EXERCISE BRIEF:
From the entries below, copy out all lines holding "screenshot".

WORKING DATA:
......
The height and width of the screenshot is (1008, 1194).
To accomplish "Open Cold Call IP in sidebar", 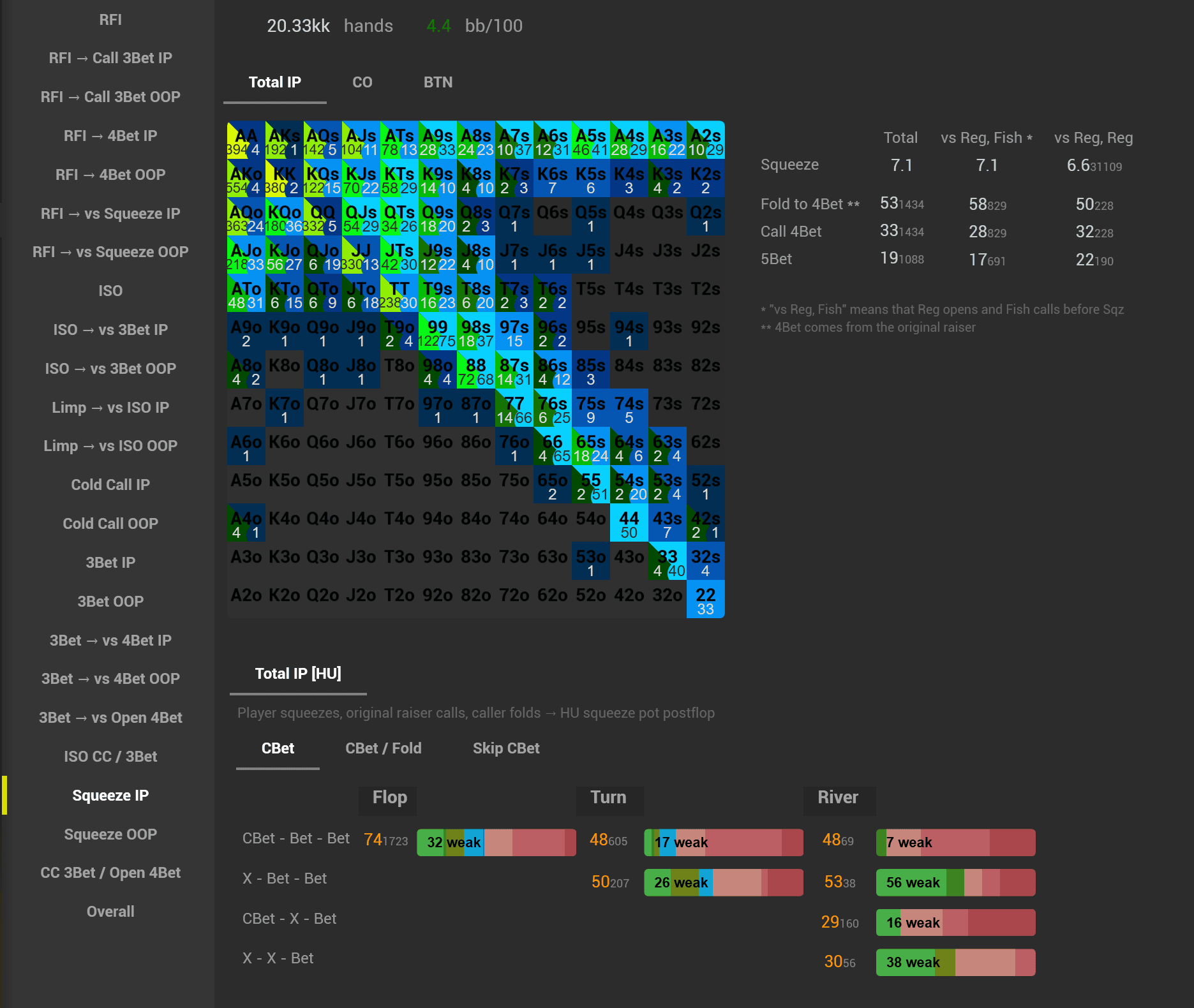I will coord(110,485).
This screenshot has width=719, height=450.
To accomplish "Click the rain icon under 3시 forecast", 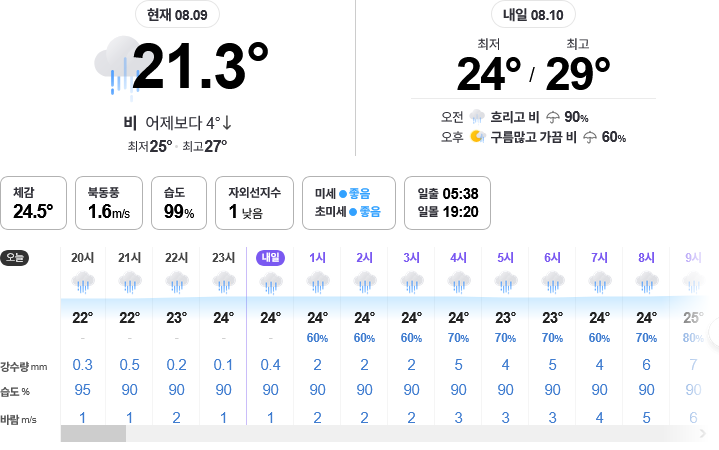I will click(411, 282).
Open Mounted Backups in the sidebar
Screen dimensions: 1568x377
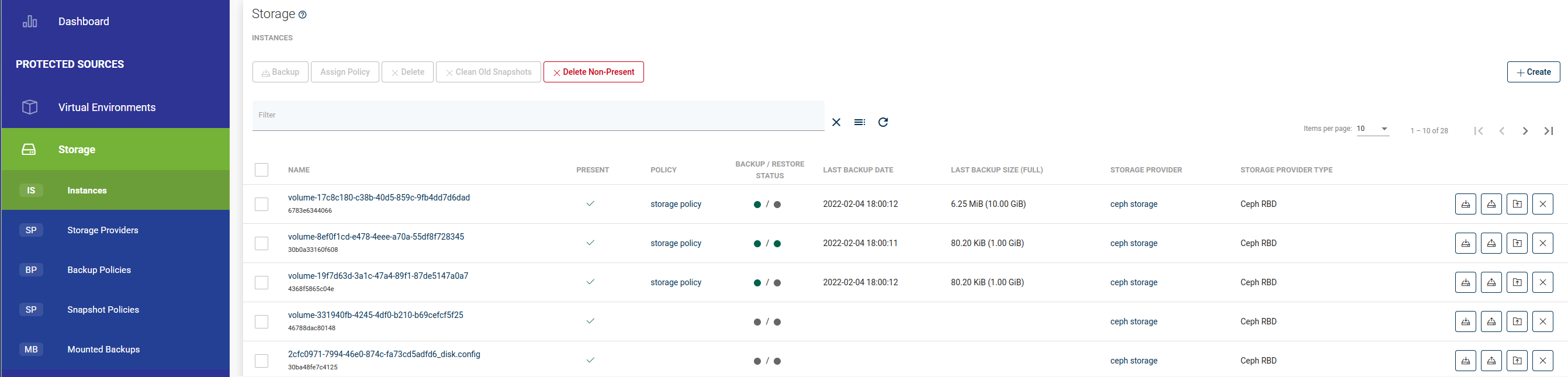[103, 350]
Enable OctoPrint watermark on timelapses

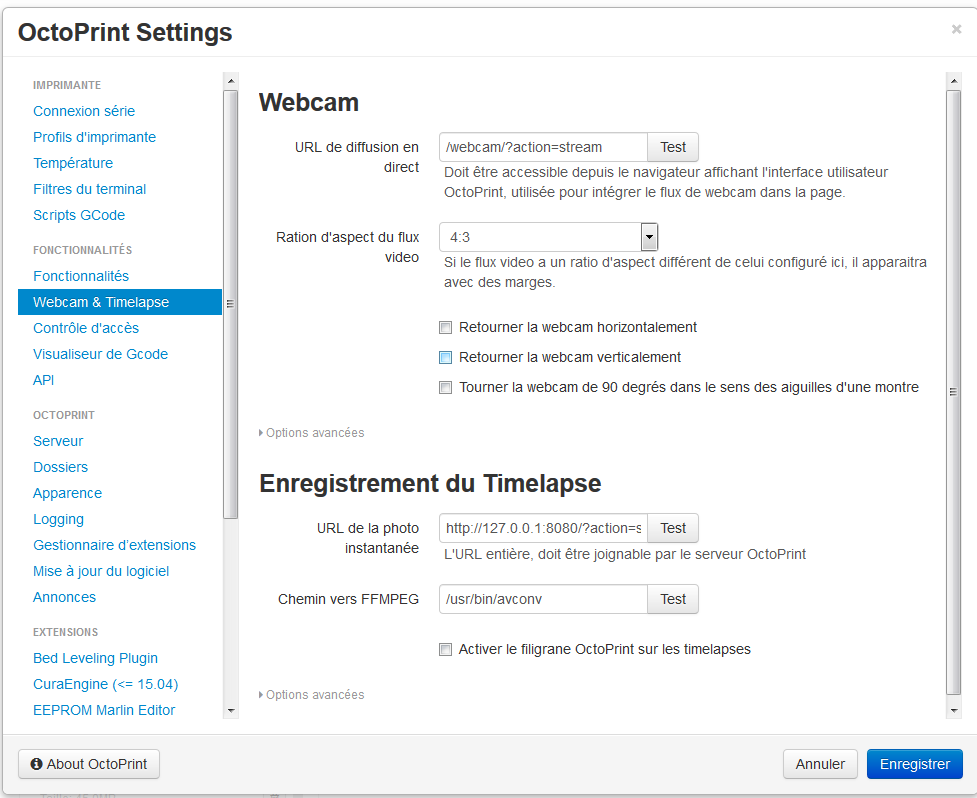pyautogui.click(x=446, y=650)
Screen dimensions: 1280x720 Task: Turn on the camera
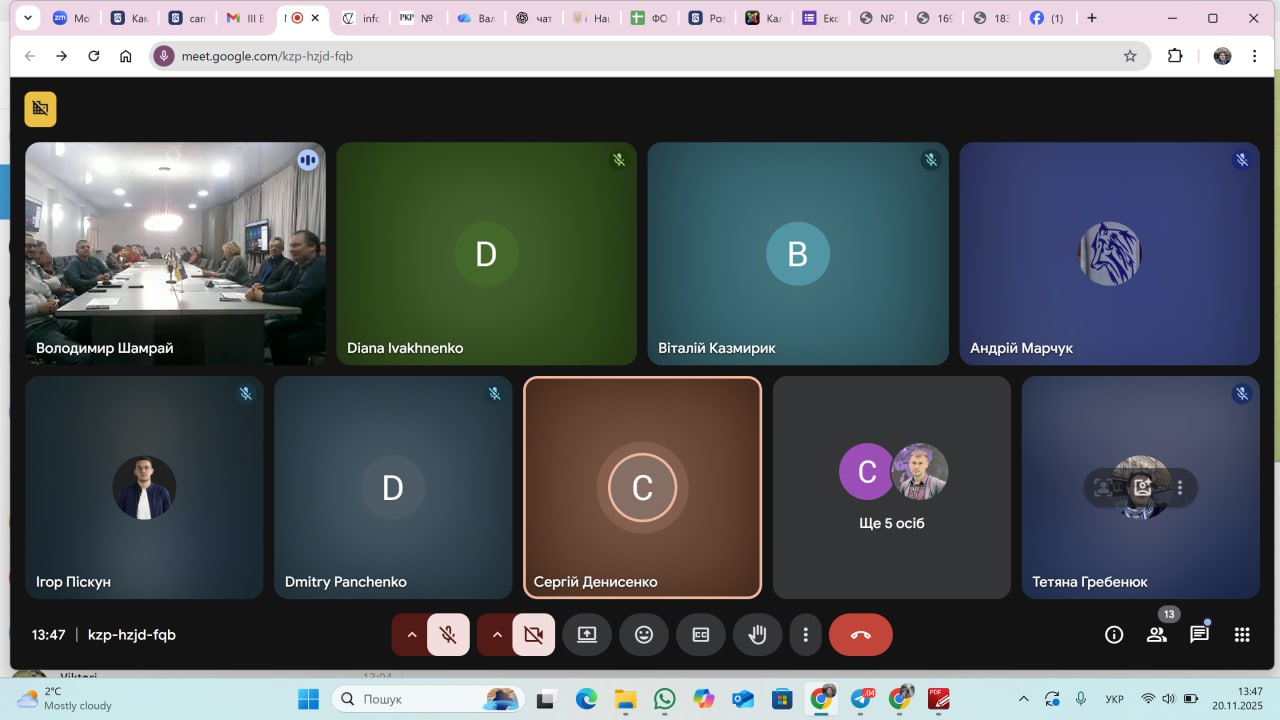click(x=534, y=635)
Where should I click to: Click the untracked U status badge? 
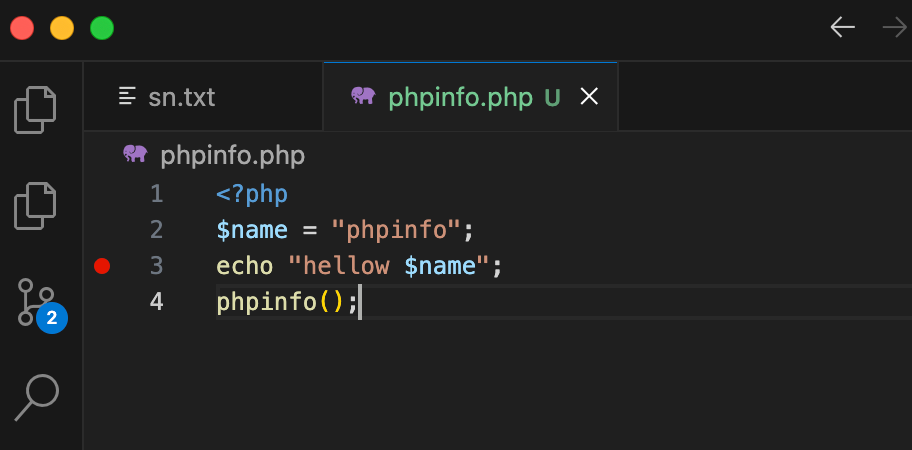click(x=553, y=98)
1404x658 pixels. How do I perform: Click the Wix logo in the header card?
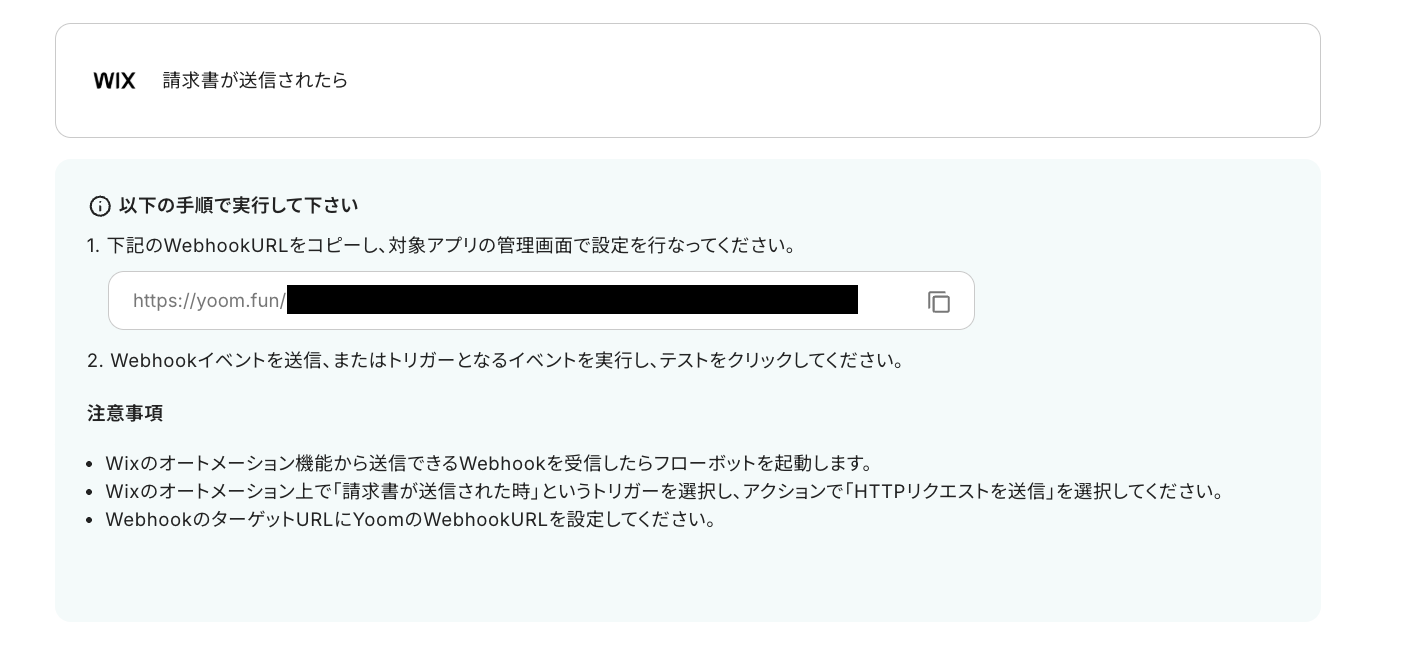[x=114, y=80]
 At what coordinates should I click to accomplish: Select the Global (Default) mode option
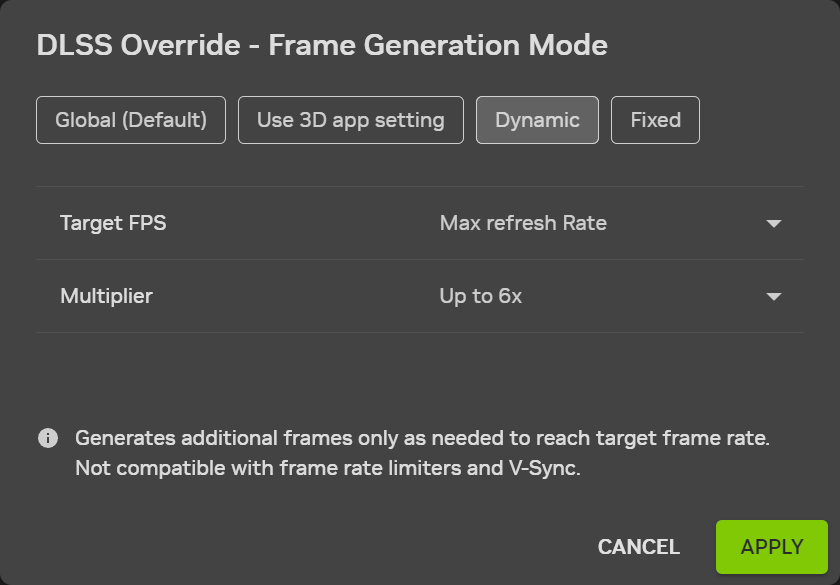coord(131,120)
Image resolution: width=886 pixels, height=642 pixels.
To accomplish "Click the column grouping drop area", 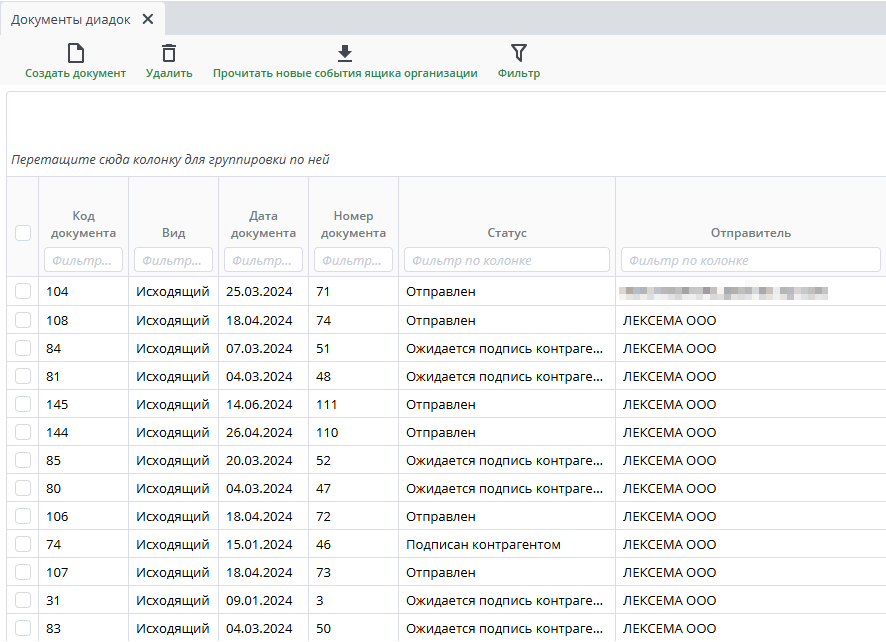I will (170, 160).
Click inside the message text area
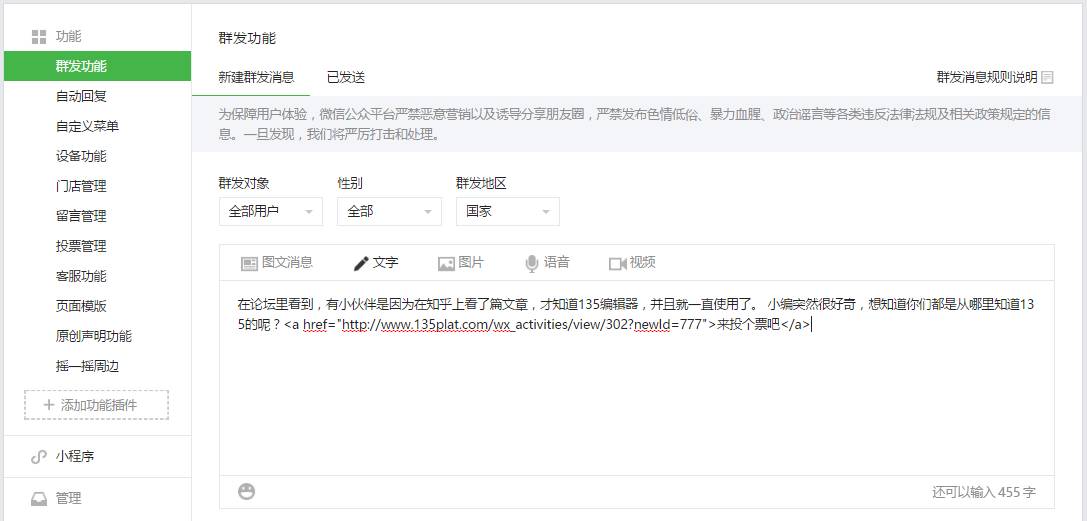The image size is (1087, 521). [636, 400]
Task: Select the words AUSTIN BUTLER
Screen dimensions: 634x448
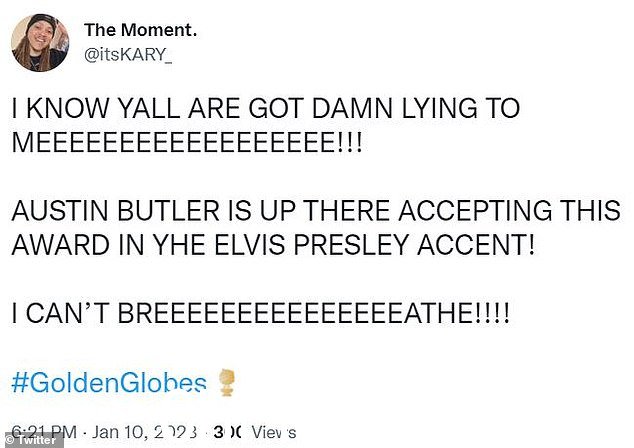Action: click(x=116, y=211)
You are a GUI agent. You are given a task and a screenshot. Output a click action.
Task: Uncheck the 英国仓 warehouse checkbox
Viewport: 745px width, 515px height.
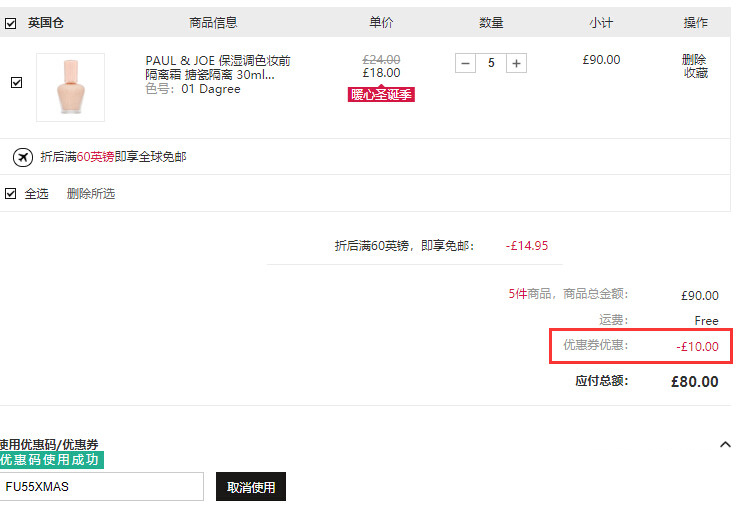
......
WRITTEN RESPONSE:
The height and width of the screenshot is (1008, 1194).
This screenshot has width=719, height=450.
You are a GUI agent. You are given a task and a screenshot. Output a click action.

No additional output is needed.